We opted to take the bus. The earliest one was leaving the bus station at 8:30 a.m. Perfect!
The bus station is about a 10-15 minute walk into the center of the city. I had made a list on my iPhone that included these places:
- La Mezquita
- Roman Bridge
- Alcázar de los Reyes Cristianos
- Calahorra Tower
- Calleja de las Flores
- Puerta del Puente
- Galeria de la Inquisition
When I travel, I like to have a rough idea of what I would like to see. However I also hate sticking to a rigid schedule. I’ve discovered so many cool things in cities from just wandering around. So hence, I made this list. And I’m happy to say that we made it to every single one of these spots except for the Galeria de la Inquisition. Oh well. Next time.
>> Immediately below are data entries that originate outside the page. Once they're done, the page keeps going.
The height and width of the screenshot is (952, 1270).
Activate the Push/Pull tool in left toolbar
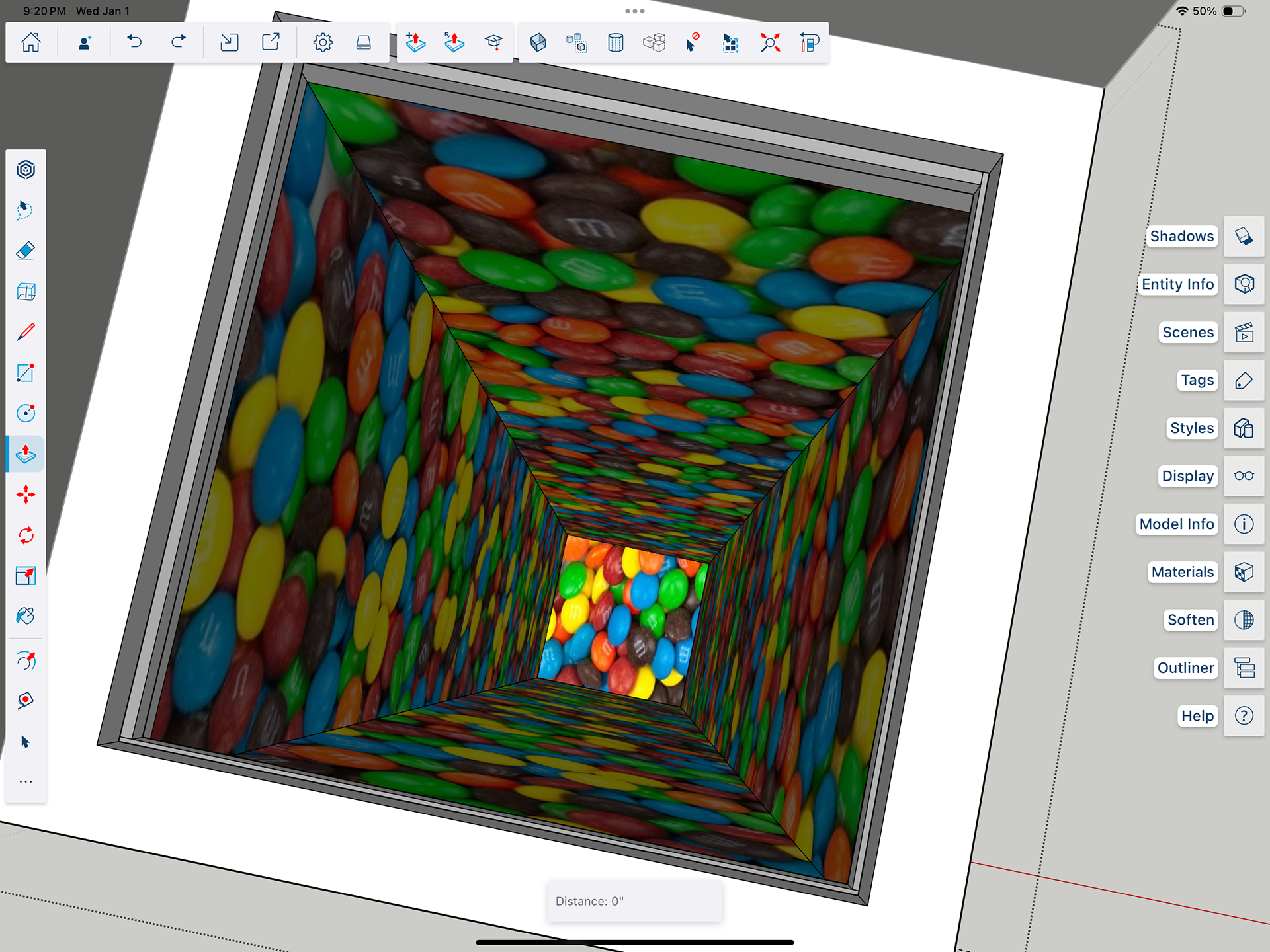[x=25, y=454]
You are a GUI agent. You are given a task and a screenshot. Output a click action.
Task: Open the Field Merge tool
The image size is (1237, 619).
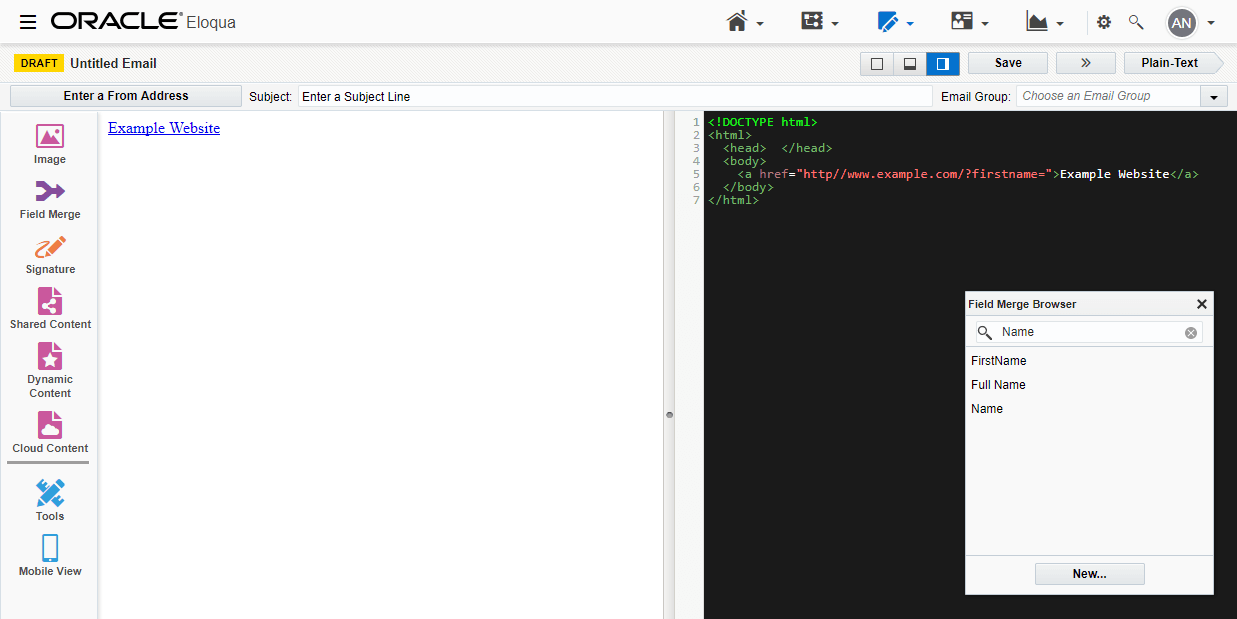[49, 199]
Alcázar de los Reyes Cristianos
This was the first item on my list that we stumbled upon. Be warned … if you go on a Sunday, there will be a line and lots of people. However the line went fast and it was amazing. I especially enjoyed the garden spaces surrounding the property.
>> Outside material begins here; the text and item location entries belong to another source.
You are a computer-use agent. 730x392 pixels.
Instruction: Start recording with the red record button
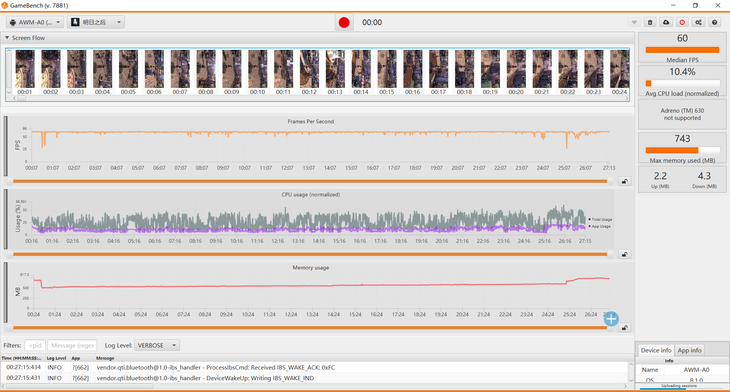(344, 22)
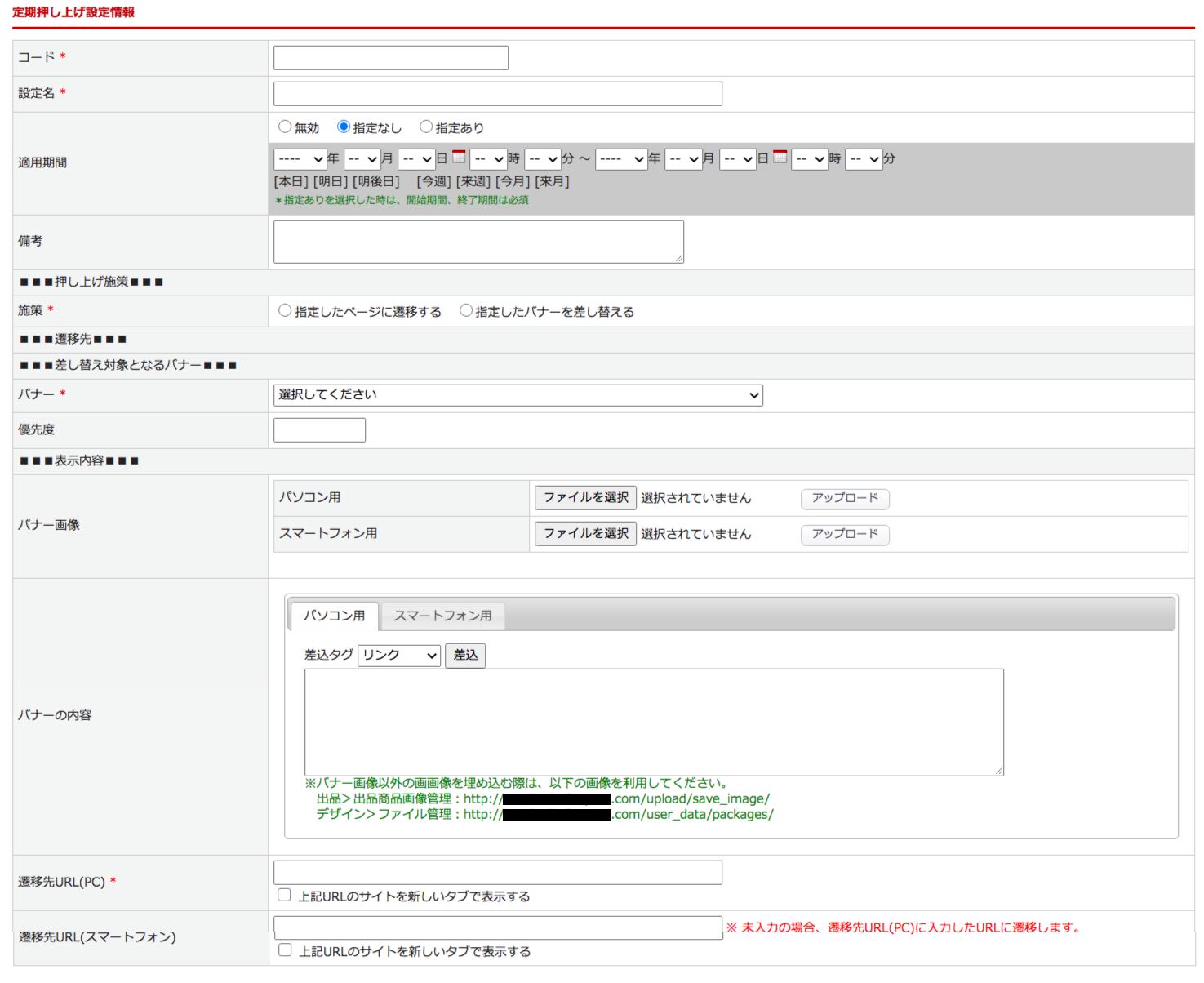Open the end date calendar picker icon
Viewport: 1204px width, 983px height.
[780, 157]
A little history … This property is an ancient fortress. It was also home to Catholic monarchs for eight years. The architecture is from the days of the Spanish Inquisition … so very old world Spanish. The bottom level consists of several courtyards including one for women (because that time period was of course sexist).
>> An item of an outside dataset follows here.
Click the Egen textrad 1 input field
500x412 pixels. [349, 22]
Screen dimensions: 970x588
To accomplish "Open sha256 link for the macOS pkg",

There are four towers in each corner of the fortress. There are also several pools outside and lots of oranges growing in the trees. I wonder if people ever try to eat them?
This was probably my favorite part of the entire fortress. It was just absolutely beautiful and breathtaking.
Cost: Adult: 4.50 euros, student under 26 2.25 euros
Address: Calle de las Caballerizas Reales, s/n 14004 Córdoba, España
Lunch is always my favorite … or really anytime I eat food. You get a sense of the place and the culture. We found ourselves wandering around Callejas de las Flores around this time and found a little spot offering two courses, a drink and a dessert for 10 euros. That sounded great.
I opted for spaghetti, fried fish and the seasonal fruit. Said fruit was an orange served on a plate. Oranges do grow everywhere in Córdoba, so it was delicious.
Restaurant: Taberna el capricho
Córdoba is known for it’s lovely flower pots and patios. In fact every May, there is a festival called “Los Patios de Córdoba” where everything is beautifully decorated with flowers. I’m totally planning to come back for that! We also got a little sense of the flowers walking around.
This place was quite a treat to visit. It’s a famous mosque-cathedral in Córdoba. It was originally a small Christian tempe, but when the Muslims conquered Córdoba in 711, it was divided in half. So Christians got half and Muslims got half. They peacefully shared it for maybe 60-70 years. Then the Christian part was bought out and demolished. The built a grand mosque on the grounds in place of the old building. In 1236 it came under Christian rule again under the reconquista. Another interesting fact: Since the early 2000’s, apparently Spanish Muslims have been petitioning to pray in the cathedral. They keep getting denied (source wikipedia).
The Roman Bridge
We ended our day trip in Córdoba at the Roman Bridge. It was originally built by the Romans and then reconstructed by the Muslims. It now is a bridge you can walk across and take any pictures on.
We then wandered through town, stopped at a happening spot for a quick drink and caught the 7 p.m. bus back to Granada. I really love day trips.
Have you taken any day trips that you just love?